Influence of reduced intracellular glutathione availability on the secretion of vasoactive substances by human umbilical vein endothelial cells

Objective. Oxidative stress might be the reason for endothelial dysfunction in preeclampsia. The glutathione-peroxidase system is one of the primary antioxidants in the endothelium. We tested the effect of oxidative stress by reduction of glutathione availability on the secretion of vasoactive substances in endothelial cells. Methods. Endothelial cells in culture were incubated with different concentrations of buthionine-[S,R]-sulfoximine (BSO) or 1-chloro-2,4-dinitrobenzene (CDNB), both leading to a reduced intracellular availability of glutathione.
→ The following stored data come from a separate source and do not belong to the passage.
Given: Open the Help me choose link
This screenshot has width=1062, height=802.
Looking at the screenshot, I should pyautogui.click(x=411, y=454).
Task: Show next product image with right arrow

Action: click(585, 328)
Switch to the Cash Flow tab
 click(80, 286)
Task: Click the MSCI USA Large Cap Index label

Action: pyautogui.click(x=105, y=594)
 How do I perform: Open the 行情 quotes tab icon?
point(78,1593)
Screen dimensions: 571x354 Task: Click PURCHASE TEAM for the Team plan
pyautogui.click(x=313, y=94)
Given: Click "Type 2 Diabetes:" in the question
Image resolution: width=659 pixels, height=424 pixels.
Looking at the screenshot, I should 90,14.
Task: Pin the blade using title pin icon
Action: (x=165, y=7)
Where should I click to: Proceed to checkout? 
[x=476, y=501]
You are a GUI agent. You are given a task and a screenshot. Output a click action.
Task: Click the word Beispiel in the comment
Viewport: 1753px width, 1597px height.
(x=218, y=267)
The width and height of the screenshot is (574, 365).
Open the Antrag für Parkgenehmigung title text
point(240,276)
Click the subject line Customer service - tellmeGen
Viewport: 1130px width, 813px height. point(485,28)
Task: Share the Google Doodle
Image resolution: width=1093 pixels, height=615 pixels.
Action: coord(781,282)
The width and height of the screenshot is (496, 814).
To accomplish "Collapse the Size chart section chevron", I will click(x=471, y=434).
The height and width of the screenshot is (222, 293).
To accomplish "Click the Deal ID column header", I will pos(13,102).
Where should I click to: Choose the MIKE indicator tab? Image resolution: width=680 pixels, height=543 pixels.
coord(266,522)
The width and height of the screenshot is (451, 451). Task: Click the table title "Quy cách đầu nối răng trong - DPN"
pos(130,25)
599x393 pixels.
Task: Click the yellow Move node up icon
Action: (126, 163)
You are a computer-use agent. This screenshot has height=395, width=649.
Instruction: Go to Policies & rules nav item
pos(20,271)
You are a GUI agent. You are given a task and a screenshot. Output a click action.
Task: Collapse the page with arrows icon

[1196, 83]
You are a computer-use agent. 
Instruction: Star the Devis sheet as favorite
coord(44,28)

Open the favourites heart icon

The secretion of the vasoactive substances nitric oxide (NO), endothelin-1 (ET-1), and prostacyclin (PGI(2)) was measured with respect to vitality and proliferation rate of the endothelial cells in culture. Main Outcome Measure. Effect of oxidative stress on the secretion of vasoactive substances from endothelial cells. Results. The oxidants CDNB and BSO have (in concentrations before evidence of cytotoxicity) a stimulating effect on the production of PGI(2), they inhibit NO availability, and they do not significantly interfere with ET-1 production. Conclusion. Oxidative stress in vitro induces an imbalance in the secretion of NO, ET-1, and PGI(2) in endothelial cells.